Task: Look for "Select" in each line of the records, and copy the lines that have it.
** Supplied records follows **
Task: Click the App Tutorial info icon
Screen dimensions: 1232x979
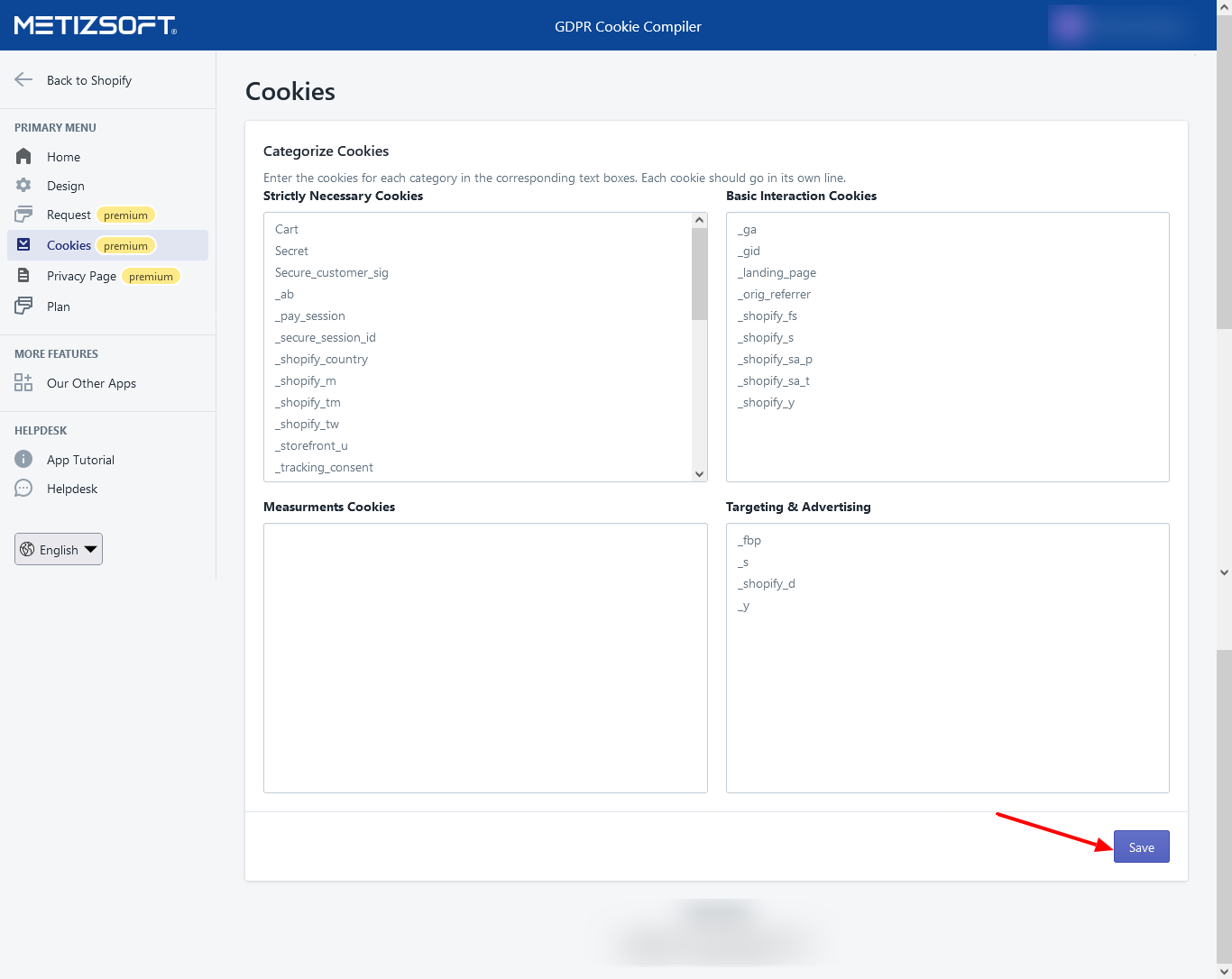Action: (x=23, y=460)
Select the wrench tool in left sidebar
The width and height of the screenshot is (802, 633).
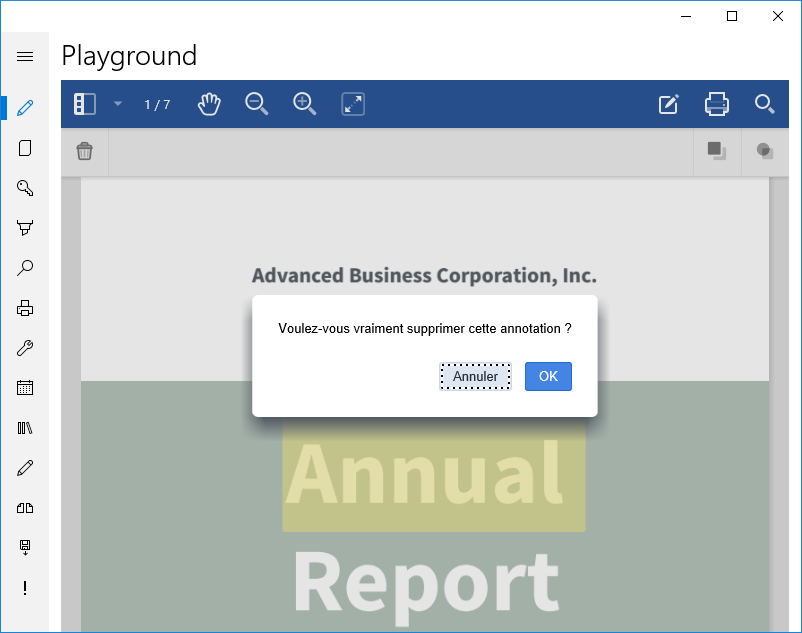pyautogui.click(x=25, y=348)

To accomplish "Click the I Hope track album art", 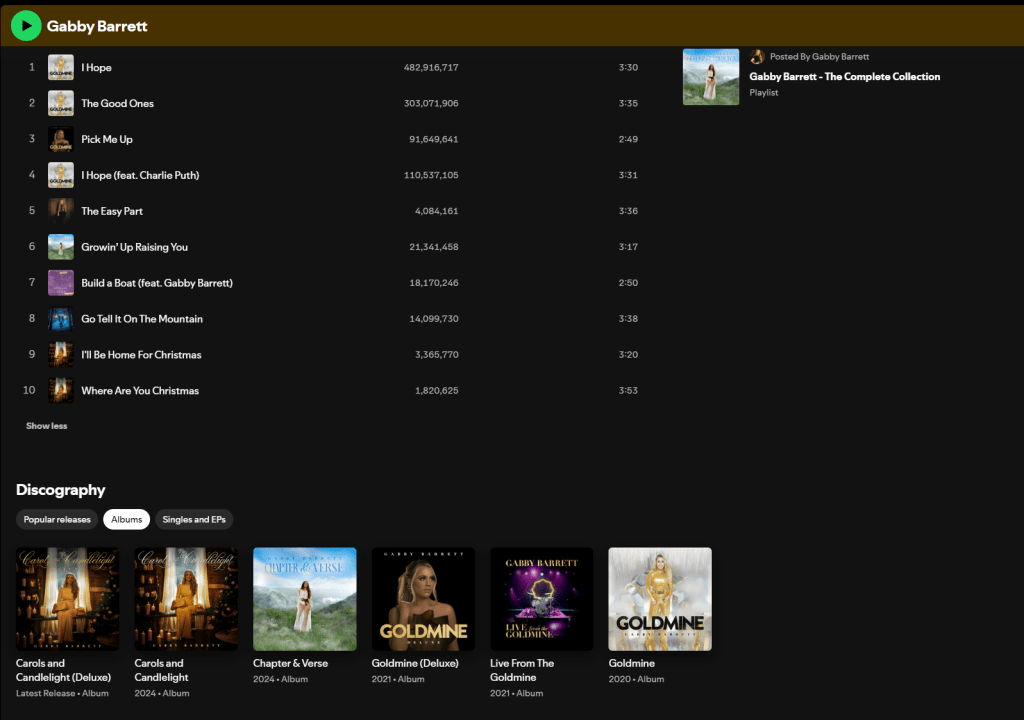I will tap(61, 67).
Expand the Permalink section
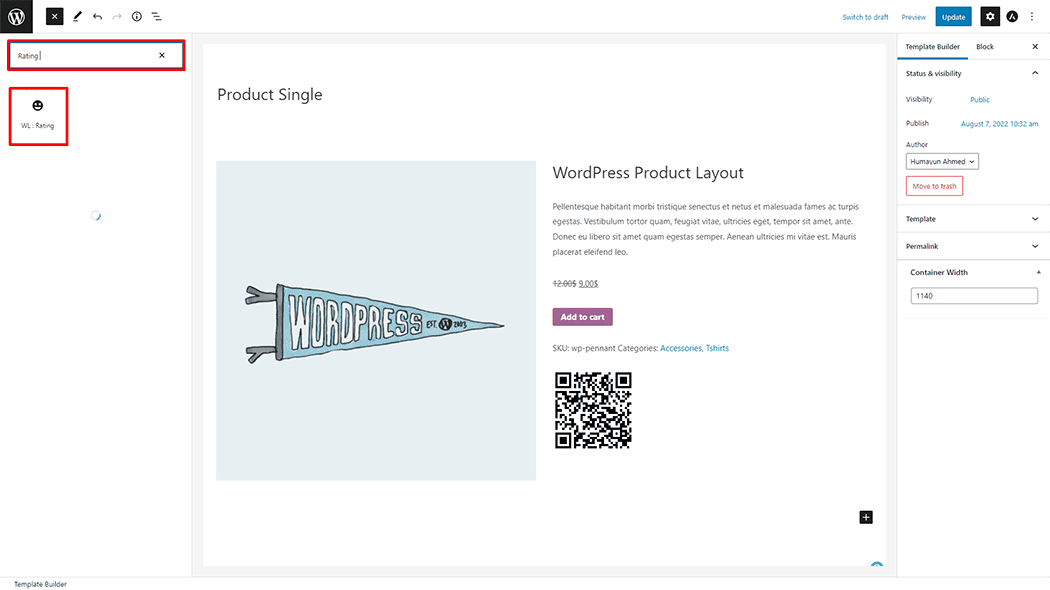Image resolution: width=1050 pixels, height=590 pixels. click(1034, 246)
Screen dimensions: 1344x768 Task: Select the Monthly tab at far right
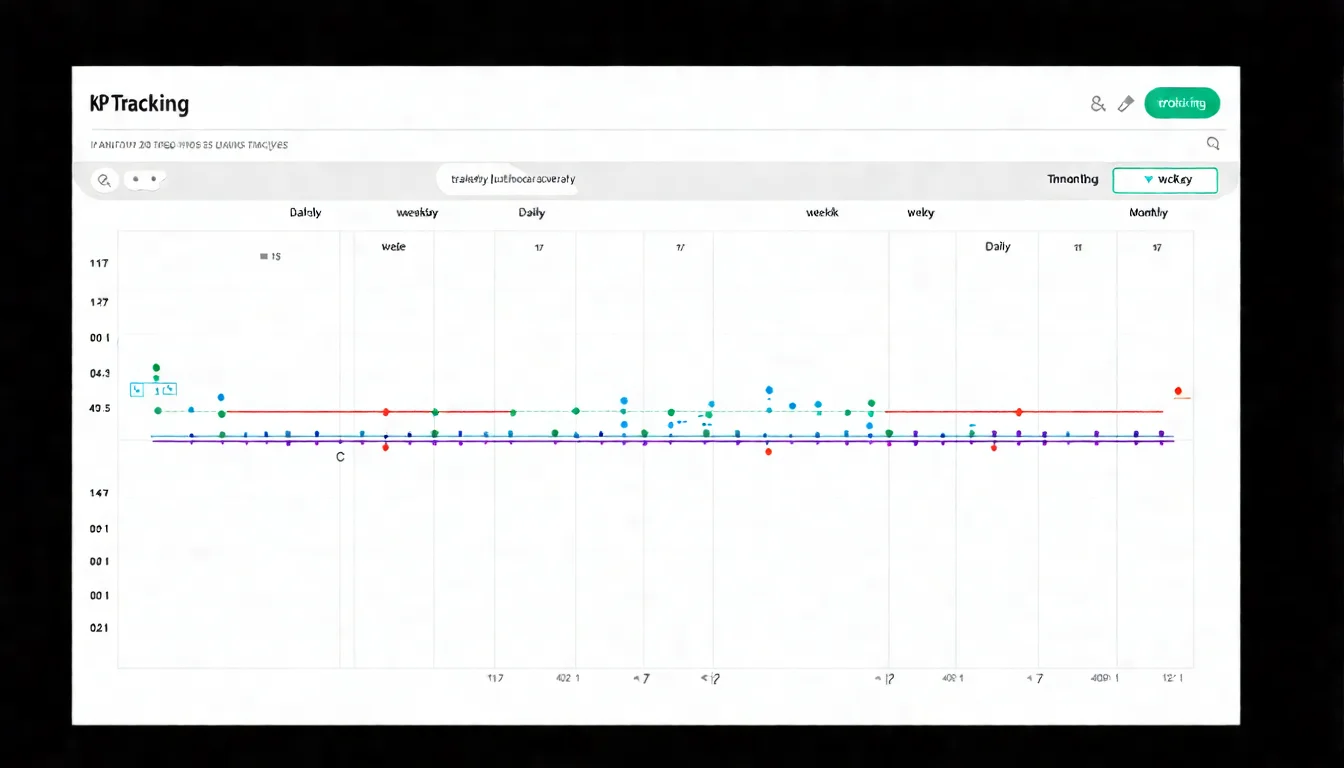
** End of Supplied records **
Completed task:
Select the wrench tool in left sidebar
Screen dimensions: 1344x768 Task: Select the Monthly tab at far right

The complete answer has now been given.